*Exercise requirements*: Write out every line below that includes the word "trash".

Source data below:

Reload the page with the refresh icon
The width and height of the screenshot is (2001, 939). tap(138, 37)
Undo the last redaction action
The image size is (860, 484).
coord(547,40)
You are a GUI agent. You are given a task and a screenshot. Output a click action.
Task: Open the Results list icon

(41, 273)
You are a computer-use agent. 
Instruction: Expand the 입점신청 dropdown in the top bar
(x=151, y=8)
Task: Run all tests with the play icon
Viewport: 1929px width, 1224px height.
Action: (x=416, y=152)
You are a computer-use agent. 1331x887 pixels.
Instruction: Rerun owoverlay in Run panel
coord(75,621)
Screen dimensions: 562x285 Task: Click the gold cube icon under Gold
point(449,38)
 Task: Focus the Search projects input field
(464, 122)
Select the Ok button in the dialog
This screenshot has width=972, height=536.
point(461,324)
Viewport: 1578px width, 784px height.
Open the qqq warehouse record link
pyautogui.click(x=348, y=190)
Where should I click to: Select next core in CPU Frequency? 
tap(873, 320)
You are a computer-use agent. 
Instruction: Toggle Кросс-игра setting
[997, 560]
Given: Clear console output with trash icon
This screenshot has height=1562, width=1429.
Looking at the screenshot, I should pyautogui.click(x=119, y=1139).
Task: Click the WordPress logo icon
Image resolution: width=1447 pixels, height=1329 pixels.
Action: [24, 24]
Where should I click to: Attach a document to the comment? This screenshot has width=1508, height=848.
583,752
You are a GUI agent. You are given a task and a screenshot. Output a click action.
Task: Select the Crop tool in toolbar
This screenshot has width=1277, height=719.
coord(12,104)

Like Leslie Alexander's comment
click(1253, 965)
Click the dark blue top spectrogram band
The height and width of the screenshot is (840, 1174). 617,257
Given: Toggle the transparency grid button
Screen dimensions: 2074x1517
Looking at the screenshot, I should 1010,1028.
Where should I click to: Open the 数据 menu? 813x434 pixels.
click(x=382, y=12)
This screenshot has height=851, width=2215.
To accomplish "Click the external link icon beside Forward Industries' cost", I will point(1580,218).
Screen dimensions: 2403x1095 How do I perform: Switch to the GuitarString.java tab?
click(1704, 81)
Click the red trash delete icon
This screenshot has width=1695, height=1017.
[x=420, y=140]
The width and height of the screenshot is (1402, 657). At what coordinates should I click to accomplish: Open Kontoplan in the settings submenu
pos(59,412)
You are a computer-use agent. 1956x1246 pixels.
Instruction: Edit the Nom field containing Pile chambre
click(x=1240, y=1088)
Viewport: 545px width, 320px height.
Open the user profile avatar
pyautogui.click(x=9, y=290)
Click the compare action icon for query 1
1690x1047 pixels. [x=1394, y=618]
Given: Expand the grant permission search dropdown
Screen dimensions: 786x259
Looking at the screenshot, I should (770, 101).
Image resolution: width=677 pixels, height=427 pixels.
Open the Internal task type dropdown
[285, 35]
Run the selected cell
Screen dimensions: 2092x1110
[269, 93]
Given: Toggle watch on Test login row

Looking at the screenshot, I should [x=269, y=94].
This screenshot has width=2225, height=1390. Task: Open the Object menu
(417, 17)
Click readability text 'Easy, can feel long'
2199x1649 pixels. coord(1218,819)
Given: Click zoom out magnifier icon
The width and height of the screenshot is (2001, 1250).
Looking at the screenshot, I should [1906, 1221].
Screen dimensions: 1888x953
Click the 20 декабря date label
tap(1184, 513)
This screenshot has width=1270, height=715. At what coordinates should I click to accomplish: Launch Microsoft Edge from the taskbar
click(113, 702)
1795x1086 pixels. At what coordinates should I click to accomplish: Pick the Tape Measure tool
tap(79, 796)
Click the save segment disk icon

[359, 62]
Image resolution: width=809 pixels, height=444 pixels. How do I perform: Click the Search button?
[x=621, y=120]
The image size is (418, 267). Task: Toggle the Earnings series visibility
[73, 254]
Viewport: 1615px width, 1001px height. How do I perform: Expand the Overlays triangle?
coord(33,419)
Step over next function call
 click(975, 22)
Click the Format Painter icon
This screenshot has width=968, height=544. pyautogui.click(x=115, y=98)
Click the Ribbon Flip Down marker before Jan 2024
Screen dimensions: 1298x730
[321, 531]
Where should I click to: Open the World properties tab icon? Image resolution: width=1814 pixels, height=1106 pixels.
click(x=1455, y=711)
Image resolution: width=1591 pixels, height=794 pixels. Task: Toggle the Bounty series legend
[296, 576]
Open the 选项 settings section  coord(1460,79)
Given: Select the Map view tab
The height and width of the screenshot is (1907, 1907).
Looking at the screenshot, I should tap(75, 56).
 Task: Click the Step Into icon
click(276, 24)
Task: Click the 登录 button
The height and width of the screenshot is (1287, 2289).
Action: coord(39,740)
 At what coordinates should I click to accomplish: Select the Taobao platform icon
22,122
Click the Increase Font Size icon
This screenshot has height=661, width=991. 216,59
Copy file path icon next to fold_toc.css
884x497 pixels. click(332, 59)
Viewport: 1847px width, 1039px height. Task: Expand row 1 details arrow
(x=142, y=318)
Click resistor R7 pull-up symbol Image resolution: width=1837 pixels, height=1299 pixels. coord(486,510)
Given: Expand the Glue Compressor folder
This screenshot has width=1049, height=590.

End of Source data.

*Reply to the exercise*:
Given: Clear console output with trash icon
Click the red trash delete icon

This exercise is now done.